Einkommensteuer | Qualifikation von Erträgen aus Mitarbeiterbeteiligungen (FG)

Beteiligt sich ein Arbeitnehmer kapitalmäßig an seinem Arbeitgeber, kann die Beteiligung eigenständige Erwerbsgrundlage sein, so dass damit in Zusammenhang stehende Erwerbseinnahmen und Erwerbsaufwendungen in keinem einkommensteuerrechtlich erheblichen Veranlassungszusammenhang zum Arbeitsverhältnis stehen. Der Arbeitnehmer nutzt in diesem Fall sein Kapital als eine vom Arbeitsverhältnis unabhängige und eigenständige Erwerbsgrundlage zur Einkünfteerzielung. Die daraus erzielten laufenden Erträge sind dann keine Einkünfte aus nichtselbständiger Arbeit, sondern solche aus Kapitalvermögen (; Revision anhängig, BFH-Az. VIII R 10/22).

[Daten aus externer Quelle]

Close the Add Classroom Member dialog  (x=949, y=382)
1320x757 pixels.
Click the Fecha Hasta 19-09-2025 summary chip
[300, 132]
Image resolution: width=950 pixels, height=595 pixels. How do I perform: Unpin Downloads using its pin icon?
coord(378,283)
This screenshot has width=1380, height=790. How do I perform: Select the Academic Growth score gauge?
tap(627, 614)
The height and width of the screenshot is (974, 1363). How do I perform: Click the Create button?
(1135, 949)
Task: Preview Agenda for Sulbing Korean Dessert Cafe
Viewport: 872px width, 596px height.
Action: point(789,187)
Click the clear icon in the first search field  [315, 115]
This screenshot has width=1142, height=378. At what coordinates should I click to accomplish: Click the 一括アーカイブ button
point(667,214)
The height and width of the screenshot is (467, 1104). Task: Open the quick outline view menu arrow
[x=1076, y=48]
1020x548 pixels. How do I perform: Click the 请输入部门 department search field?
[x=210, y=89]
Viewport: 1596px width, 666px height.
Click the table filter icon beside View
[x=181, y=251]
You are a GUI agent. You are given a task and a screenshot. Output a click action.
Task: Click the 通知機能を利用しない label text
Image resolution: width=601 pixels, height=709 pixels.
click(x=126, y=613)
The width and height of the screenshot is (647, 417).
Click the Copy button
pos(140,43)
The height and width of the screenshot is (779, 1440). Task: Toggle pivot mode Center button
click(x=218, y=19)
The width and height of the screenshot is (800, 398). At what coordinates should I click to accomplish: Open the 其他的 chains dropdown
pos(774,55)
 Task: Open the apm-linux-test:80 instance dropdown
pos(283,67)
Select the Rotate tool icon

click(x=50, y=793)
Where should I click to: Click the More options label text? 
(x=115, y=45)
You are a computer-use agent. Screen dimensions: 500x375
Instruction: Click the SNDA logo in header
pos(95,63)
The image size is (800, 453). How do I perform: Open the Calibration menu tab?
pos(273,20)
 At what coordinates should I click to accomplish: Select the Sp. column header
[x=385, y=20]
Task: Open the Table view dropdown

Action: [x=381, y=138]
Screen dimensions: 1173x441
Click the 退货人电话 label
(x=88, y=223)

Sachverhalt: Die Kläger sind verheiratet und wurden gemeinsam zur Einkommensteuer veranlagt. In den Streitjahren 2013 bis 21015 war der Kläger leitender Angestellter (Projektleiter) der international tätigen A KG und erzielte Einkünfte aus nichtselbständiger Arbeit. Der Kläger schloss mit der A KG einen Gesellschaftsvertrag zur Begründung einer „typischen stillen Gesellschaft“, für den nachträglich eine Rangrücktrittserklärung vereinbart wurde. Der ursprüngliche Gesellschaftsvertrag enthielt eine Einlageverpflichtung des Klägers, die er später freiwillig erhöhte. Die Leistung der jeweils vereinbarten Einlage konnte durch Bareinzahlung oder Stehenlassen von Tantieme- und Vergütungsansprüchen bzw. durch Gutschrift von künftigen Gewinnanteilen aus der stillen Gesellschaft erfolgen. Der Kläger leistete sämtliche Einlageverpflichtungen durch Stehenlassen von Gewinnanteilen. Die Einlage ging jeweils in das Vermögen der A KG über und wurde auf dem festen Kapitalkonto verbucht. Der Kläger erhielt als stiller Gesellschafter im Innenverhältnis eine Ergebnisbeteiligung nach Maßgabe des Gesellschaftsvertrags, war aber zu keinem Zeitpunkt im Außenverhältnis für Gläubiger der A KG haftbar. Hiervon unberührt blieb die Haftung im Innenverhältnis mit der geleisteten Einlage sowie der angesparten Rücklage aufgrund der Rangrücktrittsregelungen. Die jeweilige Beteiligung des Klägers am Jahresergebnis der A KG richtete sich nach dem Verhältnis der im Gesellschaftsvertrag vereinbarten Einlage des Klägers zum Gesamtkapital der A KG. Die Ergebnisbeteiligung sämtlicher stiller Gesellschafter war auf maximal 25% begrenzt.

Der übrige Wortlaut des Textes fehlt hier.